Without living with her parents Jones has adapted to taking care of herself, and living with her boyfriend has allowed her to gain help so that she could focus on school, sports, and work.
Gallon moved in with her boyfriend in August. “I met my boyfriend sophomore year during football season, I was the watergirl for Stagg so I was always out there. We became close friends and after a bit we started dating.” Thanks to that bond her boyfriend and his family decided to take her in during her time of need.

“I don’t live with my actual parents. I had guardians and we had gotten into a really bad argument, and things weren’t going very well at the home anyways, so they pretty much asked me to leave.”
Although being pushed out by her guardians when she was 16, an illegal act given that she was a minor at the time, Gallon had managed to find strength and happiness in her life.

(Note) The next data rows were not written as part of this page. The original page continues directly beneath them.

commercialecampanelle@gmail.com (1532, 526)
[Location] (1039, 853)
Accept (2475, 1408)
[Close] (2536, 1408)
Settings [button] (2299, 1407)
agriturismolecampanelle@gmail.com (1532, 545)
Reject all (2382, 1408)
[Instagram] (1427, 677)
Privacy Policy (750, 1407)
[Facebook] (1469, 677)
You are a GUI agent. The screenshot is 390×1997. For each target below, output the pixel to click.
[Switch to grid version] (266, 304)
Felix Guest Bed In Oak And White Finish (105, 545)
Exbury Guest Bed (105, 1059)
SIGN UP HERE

“The strength that I have comes from my past. My mom was a really bad drug addict so I had to grow up sooner when I was younger and had to do things much faster, so I would just remind myself that it could always be worse.”

Gallon had been surrounded by drug use, her mother being an addict, and her siblings smoking weed, but instead of falling into pattern she used those experiences to instruct her who she did not want to become.

Moving in with her boyfriend had made such a positive impact in Gallon’s life.

“I’ll help pay, for example, if we need new towels, new washcloths, laundry detergent, and soap for the kitchen; or if we want this for dinner or if I want something I’ll pitch in.”

Gallon said she is blessed to be in the situation she has found herself in. “It’s not their responsibility to take care of me but even though she is I am thankful for it and I try to help out as much as I can.”